Поодаль стоял на путях отцепленный агитвагон с изображением огромного полуголого молотобойца, расклепывающего собственные цепи, возле метался по шпалам политотделец Яша Двигубский, тощий, как стручок, парень в измызганной шинели. Увидав Мурзина, он с радостным воплем вцепился ему в плечо:
— Вот хорошо, что вы подошли, товарищ Мурзин! У меня тут колоссальные ценности. Пожалуйста, мобилизуйте товарищей красноармейцев…
Еще с десяток человек пробежали мимо, некоторые без винтовок.
— Постойте, товарищи! — воззвал Яша. — Тут колоссальные ценности!
— Чего там у тебя? — спросил Мурзин.
Яша, почему-то вдруг успокоившись, начал перечислять:
— Агитлитература, листовки атеистические и с текстами революционных песен, шесть тысяч экземпляров обращения к братьям-фронтовикам, портреты…
— Да ты глянь, что делается! Спятил? Какие еще портреты? Бросай свое добро к чертовой матери и дуй отсюда.
— Вы не имеете права! — завопил Яша. — Я доложу, да! Это волюнтаризм, так и знайте!
Мурзин с трудом отодрал от себя его цепкие костлявые пальцы, кубарем скатился на лед. Вниз по взвозу, шашками сверкая на морозном солнце, уже летели казаки, за ними, как мураши, черными точками сыпалась пехота. Он выхватил револьвер и побежал, выбирая места поторосистее, в надежде, что казаки остерегутся преследовать его там, где лошади могут поломать себе ноги среди ледяных глыб.
На следующий день, спозаранку объехав позиции на правом берегу Камы, Пепеляев со свитой двинулся обратно в город.
Еще вчера утром в бывшем доме губернатора на Сибирской улице находился штаб одного из красных полков, а с вечера здесь разместилась городская комендатура. Сквозь двойные рамы губернаторского особняка выбивался стрекот пишущих машинок, у ворот караулила генерала очередная депутация, но не с хлебом-солью, а с громадным, разинувшим бледную пасть, мороженым осетром, которого трое человек держали под мышками, как таран, словно изготовились вышибать им ворота комендатуры. Даже не взглянув на этих людей, хотя обласкал бы их, как родных, появись они вчера, а не сегодня, Пепеляев шагнул во двор. Там двое молоденьких юнкеров, неумело тюкая топорами, кололи дрова. Он взял у одного топор, показал, как сподручнее бить по чурбаку, и лично, молодецкими ударами, развалил пару штук. Чурбаки со звоном разлетались на морозе. Юнкера смотрели понуро, без интереса, но депутация, заглядывая в ворота, с холуйским восхищением зацокала языками.
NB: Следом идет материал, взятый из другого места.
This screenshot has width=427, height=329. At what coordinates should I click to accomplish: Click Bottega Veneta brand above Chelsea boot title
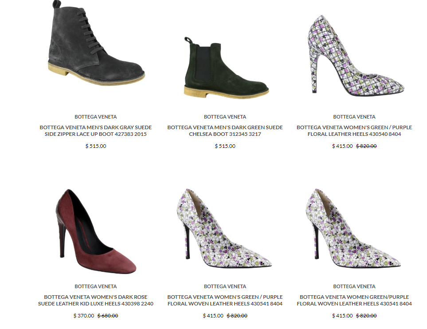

В канцелярии подскочил Шамардин, сунул какую-то бумагу с машинописным текстом:
— Все пермские купцы, как вы приказывали…
Пепеляев глянул и поморщился:
— Что ты мне суешь эту пакость! Где тут ять, твердый знак, прочее?
— Ремингтонистка, дура, привыкла при красных, — подумав, оправдался Шамардин.
Предупредив, чтоб в последний раз, Пепеляев начал читать: «Седельников, Калмыков, Миллер, Каменский, еще Каменский, Фонштейн, Грибушин, Сыкулев-младший, Мешков, Исмагилов, Чагин…» Птичками отмечены те, что в настоящий момент пребывают в городе — восемь человек. Остальные, спасаясь от большевиков, разбежались кто куда. Без твердого знака на конце купеческие фамилии казались жалкими, как бы ощипанными, будто их владельцы нарочно прибеднялись, хитро выставляли свою якобы нищету, повальное разорение от прежней власти.
— К шестнадцати ноль-ноль, — распорядился Пепеляев, — этих восьмерых собрать здесь. Отпечатай приглашения, я подпишу.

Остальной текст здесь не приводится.